Let’s hope “Grimm” doesn’t suffer the fate of the latter.
“Grimm” is a dark fantasy drama series that debuted this season int he dreaded Friday night slot. In live viewership ratings, it’s been faring somewhere between “Smash,” and “The Firm.” Which is to say, not too bad, not too good — kind of the middle bowl of porridge.
But, unlike other shows put in that tough Friday night spot, the show has benefited from a little bit of technology known as DVR, and has become one of the most “DVR-ed” shows on TV. The Nielsen Live + 7 ratings, which count DVR views for seven days after the original air date, show “Grimm” is actually doing quite well, thank you.
In fact, for the week of Jan. 30-Feb. 5, “Grimm” showed the highest percentage of DVR viewer growth in the 18-49 age group with an 86% growth rate from the previous week.

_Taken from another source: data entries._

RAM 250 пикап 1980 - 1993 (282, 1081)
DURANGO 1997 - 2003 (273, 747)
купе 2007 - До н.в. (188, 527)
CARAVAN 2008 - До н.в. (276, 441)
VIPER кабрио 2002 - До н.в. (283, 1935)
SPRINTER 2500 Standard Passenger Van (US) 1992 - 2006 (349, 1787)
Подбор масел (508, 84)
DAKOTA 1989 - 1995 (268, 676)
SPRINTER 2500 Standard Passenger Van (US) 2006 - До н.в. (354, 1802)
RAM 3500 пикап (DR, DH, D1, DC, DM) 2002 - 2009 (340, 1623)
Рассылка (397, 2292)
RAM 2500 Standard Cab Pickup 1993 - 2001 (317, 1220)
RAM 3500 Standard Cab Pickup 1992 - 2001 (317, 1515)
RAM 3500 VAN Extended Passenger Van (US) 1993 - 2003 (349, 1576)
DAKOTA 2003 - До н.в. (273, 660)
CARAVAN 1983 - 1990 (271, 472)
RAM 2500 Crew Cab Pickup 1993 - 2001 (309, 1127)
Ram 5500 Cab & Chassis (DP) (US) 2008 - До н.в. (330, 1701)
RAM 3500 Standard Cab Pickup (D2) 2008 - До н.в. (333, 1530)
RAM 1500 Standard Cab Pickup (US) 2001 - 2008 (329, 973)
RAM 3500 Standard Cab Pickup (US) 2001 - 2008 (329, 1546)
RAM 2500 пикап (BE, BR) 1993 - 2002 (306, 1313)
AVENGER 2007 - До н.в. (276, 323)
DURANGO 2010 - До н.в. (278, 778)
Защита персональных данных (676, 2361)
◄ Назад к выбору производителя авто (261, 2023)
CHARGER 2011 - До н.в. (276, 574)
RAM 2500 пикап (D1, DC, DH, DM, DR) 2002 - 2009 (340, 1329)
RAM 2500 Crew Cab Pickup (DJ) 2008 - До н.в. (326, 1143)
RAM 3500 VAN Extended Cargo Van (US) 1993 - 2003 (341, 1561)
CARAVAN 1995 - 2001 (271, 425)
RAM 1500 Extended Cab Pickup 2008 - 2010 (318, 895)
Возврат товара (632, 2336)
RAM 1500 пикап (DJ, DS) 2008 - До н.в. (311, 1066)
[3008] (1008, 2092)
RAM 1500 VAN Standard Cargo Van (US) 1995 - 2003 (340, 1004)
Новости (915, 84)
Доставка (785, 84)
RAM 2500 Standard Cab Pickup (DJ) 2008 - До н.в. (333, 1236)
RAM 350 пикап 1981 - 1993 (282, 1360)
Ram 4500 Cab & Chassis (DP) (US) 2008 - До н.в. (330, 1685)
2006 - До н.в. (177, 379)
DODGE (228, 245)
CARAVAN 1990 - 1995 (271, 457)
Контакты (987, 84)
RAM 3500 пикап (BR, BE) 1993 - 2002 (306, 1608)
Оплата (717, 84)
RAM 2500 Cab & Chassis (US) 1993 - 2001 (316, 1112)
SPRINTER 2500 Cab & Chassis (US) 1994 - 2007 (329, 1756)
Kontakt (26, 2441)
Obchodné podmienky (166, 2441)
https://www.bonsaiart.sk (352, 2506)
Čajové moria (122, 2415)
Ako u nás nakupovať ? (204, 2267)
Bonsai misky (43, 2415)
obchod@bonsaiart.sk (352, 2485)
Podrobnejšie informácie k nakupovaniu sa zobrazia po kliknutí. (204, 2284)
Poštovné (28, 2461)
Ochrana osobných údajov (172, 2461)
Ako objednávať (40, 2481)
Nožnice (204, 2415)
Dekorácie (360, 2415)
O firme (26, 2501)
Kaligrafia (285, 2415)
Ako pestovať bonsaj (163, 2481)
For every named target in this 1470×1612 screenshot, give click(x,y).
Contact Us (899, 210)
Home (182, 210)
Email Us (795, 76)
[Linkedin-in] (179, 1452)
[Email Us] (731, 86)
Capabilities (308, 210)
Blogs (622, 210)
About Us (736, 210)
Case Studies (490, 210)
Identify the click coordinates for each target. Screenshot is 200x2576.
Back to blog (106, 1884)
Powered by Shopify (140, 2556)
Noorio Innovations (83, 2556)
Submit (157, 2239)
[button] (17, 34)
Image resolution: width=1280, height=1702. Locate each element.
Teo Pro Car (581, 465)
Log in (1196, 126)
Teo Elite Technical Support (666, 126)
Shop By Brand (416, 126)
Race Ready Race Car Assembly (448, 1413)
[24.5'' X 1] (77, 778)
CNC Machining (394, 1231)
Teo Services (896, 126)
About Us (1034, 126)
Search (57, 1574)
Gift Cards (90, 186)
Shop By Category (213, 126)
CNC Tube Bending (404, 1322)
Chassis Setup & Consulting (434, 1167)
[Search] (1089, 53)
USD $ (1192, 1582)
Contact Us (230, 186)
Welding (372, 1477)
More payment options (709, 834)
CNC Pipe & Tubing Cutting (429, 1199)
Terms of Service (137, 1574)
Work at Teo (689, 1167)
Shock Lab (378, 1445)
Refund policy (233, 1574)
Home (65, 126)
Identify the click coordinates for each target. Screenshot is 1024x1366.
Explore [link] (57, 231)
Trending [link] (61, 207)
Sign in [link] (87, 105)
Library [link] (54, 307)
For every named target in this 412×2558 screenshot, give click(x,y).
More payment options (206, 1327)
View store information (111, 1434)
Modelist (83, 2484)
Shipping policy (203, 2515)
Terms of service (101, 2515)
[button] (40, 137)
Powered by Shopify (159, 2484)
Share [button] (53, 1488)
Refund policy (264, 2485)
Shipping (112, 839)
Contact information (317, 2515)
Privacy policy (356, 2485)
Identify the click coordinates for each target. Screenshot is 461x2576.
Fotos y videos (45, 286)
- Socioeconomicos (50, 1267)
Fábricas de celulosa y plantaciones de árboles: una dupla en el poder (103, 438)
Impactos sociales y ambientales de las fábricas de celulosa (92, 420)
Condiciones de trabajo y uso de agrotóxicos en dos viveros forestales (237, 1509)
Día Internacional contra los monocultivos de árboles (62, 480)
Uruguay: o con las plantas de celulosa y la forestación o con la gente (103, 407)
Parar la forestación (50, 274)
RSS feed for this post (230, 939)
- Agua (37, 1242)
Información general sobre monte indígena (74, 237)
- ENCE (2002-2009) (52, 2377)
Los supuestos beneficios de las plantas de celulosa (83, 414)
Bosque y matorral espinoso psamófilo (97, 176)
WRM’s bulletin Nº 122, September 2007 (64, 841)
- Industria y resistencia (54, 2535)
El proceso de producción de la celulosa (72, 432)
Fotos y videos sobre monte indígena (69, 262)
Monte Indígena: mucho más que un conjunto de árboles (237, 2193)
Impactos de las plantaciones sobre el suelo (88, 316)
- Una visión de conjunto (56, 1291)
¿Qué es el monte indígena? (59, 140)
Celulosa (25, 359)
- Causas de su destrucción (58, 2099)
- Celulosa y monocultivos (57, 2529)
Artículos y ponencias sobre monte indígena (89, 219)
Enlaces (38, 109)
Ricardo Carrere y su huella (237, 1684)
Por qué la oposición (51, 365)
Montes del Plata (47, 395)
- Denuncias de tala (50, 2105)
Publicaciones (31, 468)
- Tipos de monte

What that translates to is there is something going on with this show, and if you haven’t watched it yet, you might want to rethink that. So let’s get up to speed:
The premise behind the series is that the Grimm fairy tales are real and meant as a warning from a line of monster slayers called Grimms, who have the ability to see the monster side of the creatures when they let their guard down.
To complicate things, one doesn’t even necessarily know that they are a Grimm till their nearest relative is near death or dies, when the latent gift goes active without warning. Enter cop Nick Burkhardt (David Giuntoli) who suddenly finds himself seeing faces randomly morph into all sorts of nasty things.
His terminally ill Aunt Marie tries to give him as much information as possible, but dies before being able to divulge all the secrets of the Grimms contained in her silver travel trailer. Unfortunately, she attracts some very ugly things following her, like Reapers of the Grimms, not to be confused with the ordinary garden variety Grim Reaper reserved for the rest of us.
Fortunately, Nick finds a reformed “big bad wolf” or “Blutbat” (German for “bloodbath”) who helps fill in a lot of the blanks — and gives us one of the most awesome characters on TV, Monroe (Silas Weir Mitchell.) Not to mention some comic relief in all that heavy atmosphere.
Unlike other shows wrapping up seasons, we’re only about halfway through “Grimm’s” debut season, so it isn’t too late to catch up . And if you feel like you’ve been missing out, don’t forget your cable TV’s view on demand to see past episodes, or catch some of them online at NBC.